Quant à la durée de ses sons, i'en ay desia parlé, & les Allemans font voir par experience que les Clauecins sont capables de faire ouyr d'excellens concerts de Violes par le moyen des roües qui suppleent les traits de l'archet : ce qui se peut faire en plusieurs manieres, mais la iustesse des interualles & des degrez du clauier depend d'vne bonne oreille, & de plusieurs choses qui y [p169] doiuent contribuer, par exemple de nouuelles marches, & feintes que l'on y doit adiouster, suiuant ce que i'ay remarqué dans le discours des clauiers ; les chordes doiuent aussi estre bien choisies, car il s'en rencontre de si fausses & de si mauuaises, que l'on ne les peut mettre d'accord. Or plusieurs croyent que les chordes d'Epinette montent plus haut auant que de rompre, lors qu'on les bande peu à peu, & qu'elles rompent plustost quand on les veut monter tout d'vn coup iusques à leur ton, mais il se rencontre des Practiciens qui experimentent le contraire : quoy qu'il en soit, il est certain qu'il y a plusieurs choses dans la Practique qui dependent de la dexterité, & de la bonne main des Maistres & des Facteurs.

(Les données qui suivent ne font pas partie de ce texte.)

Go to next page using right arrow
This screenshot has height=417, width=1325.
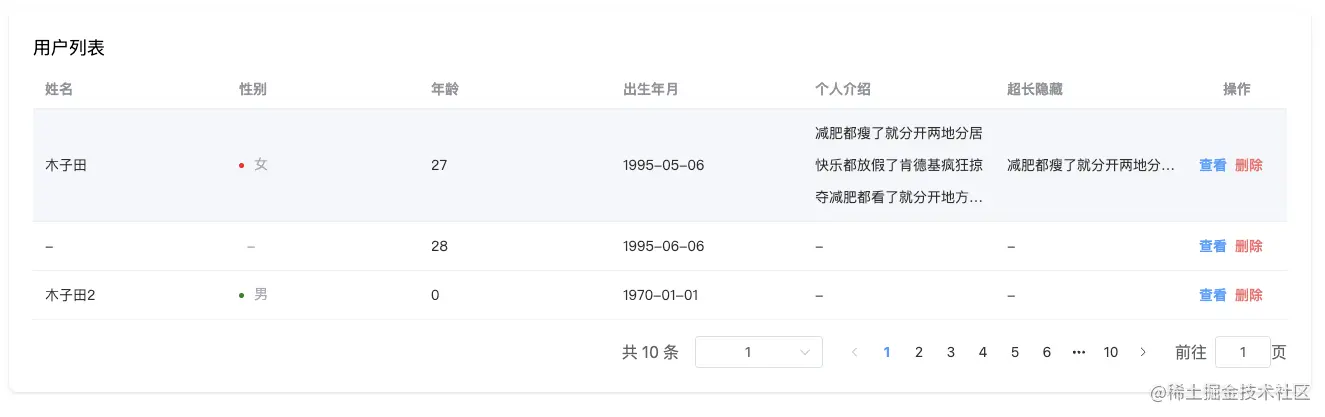pyautogui.click(x=1143, y=352)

PROPOSITION XXIV. Expliquer la figure, l'accord, l'estenduë, & l'vsage de la Harpe. L'on peut former plusieurs difficultez sur cet instrument, par exemple, à sçauoir si la Harpe de Dauid, que les Hebrieux appellent כנור. Cinor, estoit semblable à la nostre, & à la cithare des Grecs, mais puis qu'il ne nous paroist nul vestige de l'antiquité, d'où nous puissions conclure ce qui en est, il suffit de descrire icy la nostre, laquelle est representée par cette figure composée de trois parties, dont l'vne s'appelle le clauier, lequel est marqué par A B, & D L E I representent la moitié de la table, sur laquelle on void les deux rangs de cheuilles D H, dont chacune est semblable à S V : on les peut appeller boutons, & seruent pour tenir les chordes fermes dans leurs trous, que l'on bouche de ces boutons, apres auoir fait vn nœud au bout de chaque chorde, afin qu'elles ne puissent eschapper. Mais il faut remarquer que les chordes ne touchent pas leurs cheuilles à la sortie de leurs trous, comme elles font lors que l'on vse d'harpions, ou de cheuilles crochuës, qui les font n'azarder, dont on a quitté l'vsage pour euiter cette imperfection.

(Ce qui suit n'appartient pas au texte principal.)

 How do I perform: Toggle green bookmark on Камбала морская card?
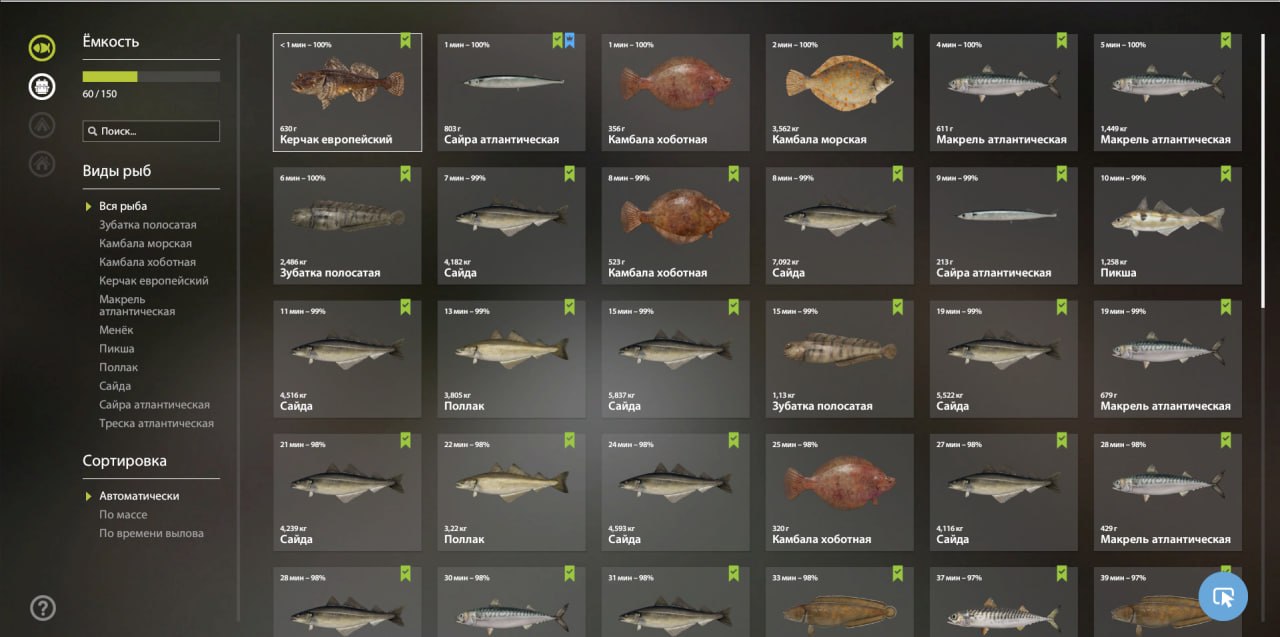pos(898,41)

Le second rang de chordes qui font les demy-tons paroist icy, & est attaché au 2. rang des boutons, de sorte que l'on a 57 chordes dans cette Harpe : mais les 29 du 3. rang, qui sont à l'vnisson des 27 du premier, ne sont pas marquées, d'autant qu'elles sont du costé de la table qui est caché ; de sorte que cette Harpe, que l'on appelle triple, auroit 86 chordes, n'estoient les demy-tons qui se rencontrent dans le Diatonic, qui diminuent le nombre des chordes du second rang, car puis que chaque Octaue a deux demy-tons, & qu'il y a quatre Octaues sur la Harpe, il s'ensuit qu'il faut oster huict chordes du second rang, & par consequent qu'il ne faut que 78 chordes pour monter la Harpe à trois rangs en perfection. L'on pourroit encore adiouster vn 4. rang de chordes à l'vnisson du second, ou à l'Octaue du premier, pour augmenter l'harmonie, mais l'embarras des chordes seroit si grand que les doigts ne pourroient fournir à vne telle multitude, si l'on n'vsoit d'vn ou deux clauiers, comme on fait sur les Clauecins, qui ont trois ou quatre rangs de chordes differentes, que l'on varie en six ou sept manieres pour auoir plusieurs ieux differents, comme i'ay dit cy-dessus. Ceux qui ont ouy Flesle qui touche la Harpe en perfection, ne sçauent s'ils la doiuent preferer au Luth, sur lequel elle a cette prerogatiue, que toutes ses chordes se touchent à vuide, & que son accord peut approcher de plus pres de la iustesse que celuy du Luth ; car quant à l'imperfection que l'on experimente dans le son de ses chordes, qui ne s'esteignant pas assez viste fait souuent des dissonances auec les autres chordes que l'on touche, il est aysé de le faire cesser comme celuy des chordes de l'Epinette, par le moyen des doigts dont on touche les chordes.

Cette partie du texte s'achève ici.